Burger King flame broiled spot
Tom Dougherty, CEO – Stealing Share
11 December 2017
Burger King flame broiled spot fails on many levels
Burger King flame broiled hamburgers serve as the fast food chain’s differentiator, although it’s mostly just one versus McDonalds. Not everyone flame broils their burgers, of course. But BK markets it to the hilt, as it should.
But does it matter? Judging by its market share, which flips back and forth with Wendy’s for second place, it’s not the reason why people choose (or not choose) Burger King.
You are no doubt watching the newest ad that features a BK representative asking consumers which burger they like more. The Burger King flame broiled hamburgers or ones cooked on a flat top. Of course, they pick the flame broiled ones. Who wouldn’t?
“So how’s that any different than the Burger King flame broiled hamburger spot? BIG difference. Coke sports a brand. Burger King does not. What the hell does being a Burger King eater mean?”
There are a few ways to think about this spot. From a researcher’s standpoint, the test is amazing faulty. If BK wants to really find what eaters prefer, they’ll do a blind taste test. Without biasing it with the flame broiled moniker. (Based on our experience, respondents wouldn’t tell the difference.)
Burger King flame broiled similar to Coke tests, but missing a key ingredient
However, BK attempts a version of a similar test many years ago by Coca Cola. When Pepsi stole market share from Coke, the powers that be at Coca Cola panicked. Was Pepsi’s soda better?
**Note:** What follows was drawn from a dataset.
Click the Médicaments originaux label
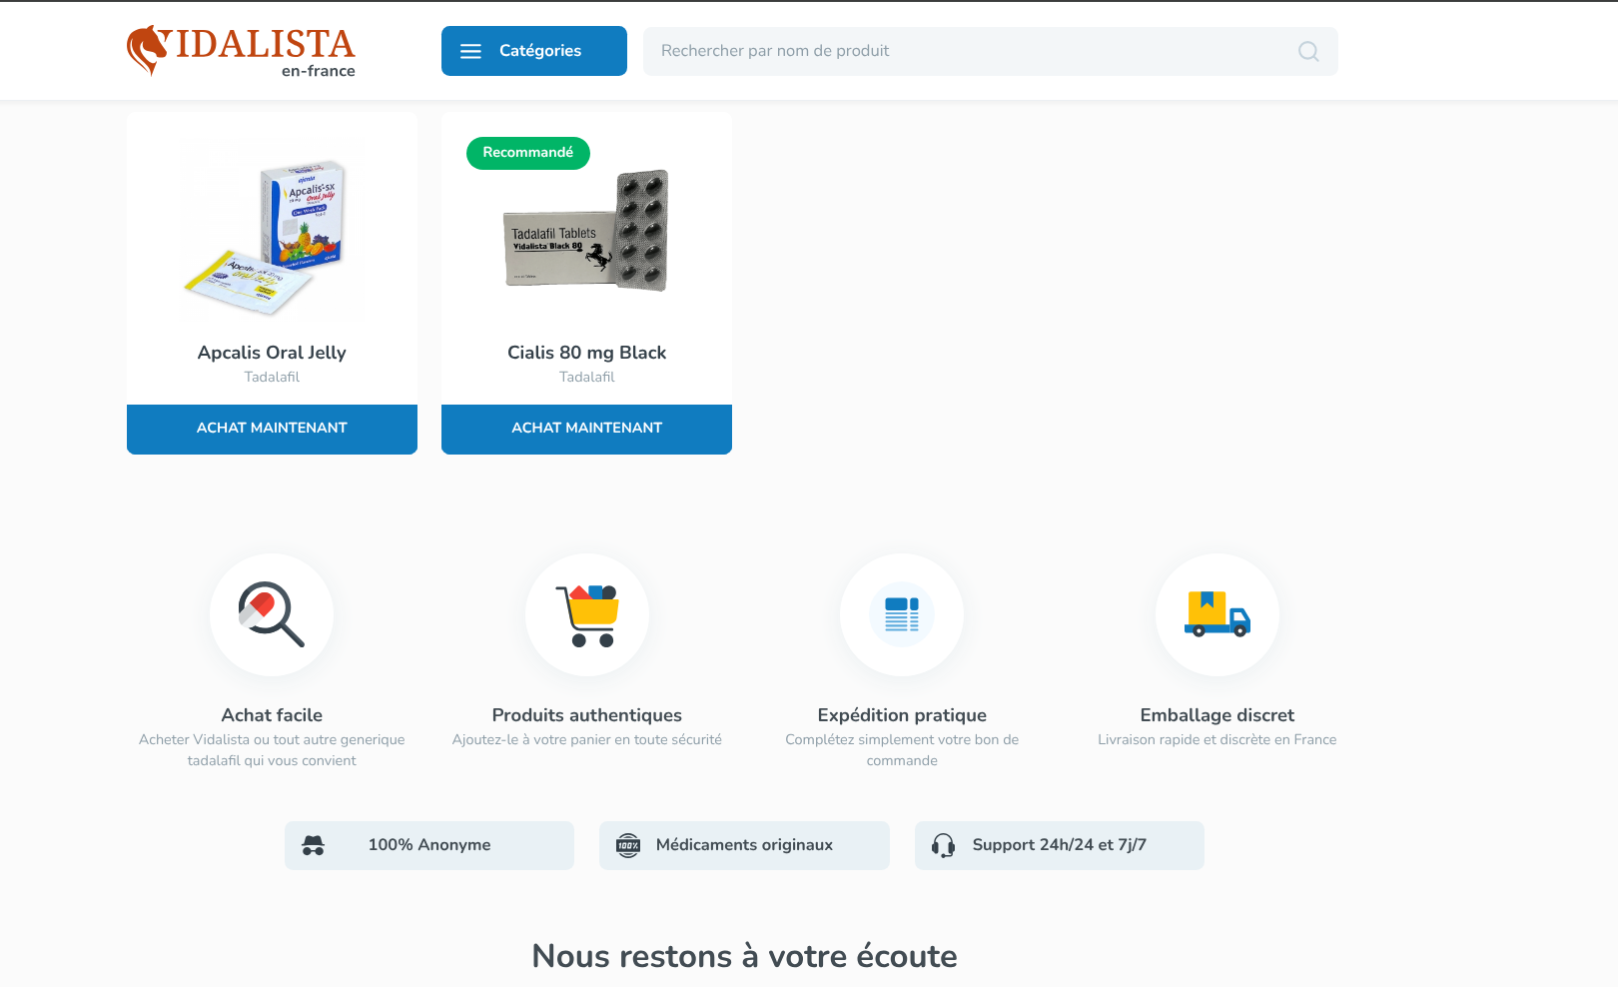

So Coke performs blind taste tests. And Pepsi emerges preferred. So Coca Cola trots out New Coke, and we know how that turned out. Pepsi, alighting on that fact, introduces the Pepsi Challenge.
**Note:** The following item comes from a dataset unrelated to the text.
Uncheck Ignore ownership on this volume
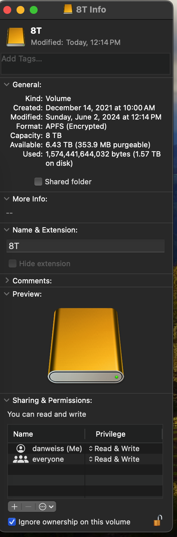The height and width of the screenshot is (537, 177). (x=12, y=522)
But someone at Coca Cola smartens up. The chain does the same test only allowing drinkers to see the brands on the cans. Once the respondents see the Coca Cola brand, it becomes the preferred choice.
So how’s that any different than the Burger King flame broiled hamburger spot? BIG difference. Coke sports a brand. Burger King does not. What the hell does being a Burger King eater mean? It means nothing. That’s why the campaign is so forgettable.
The campaign represents that a tactic fails when there’s no meaningful branding behind it. That’s why, in typical BK fashion, it’ll trot out a new campaign shortly that’s just as meaningless.
Work on the brand, BK, and the flame broiled burger spot will better resonate.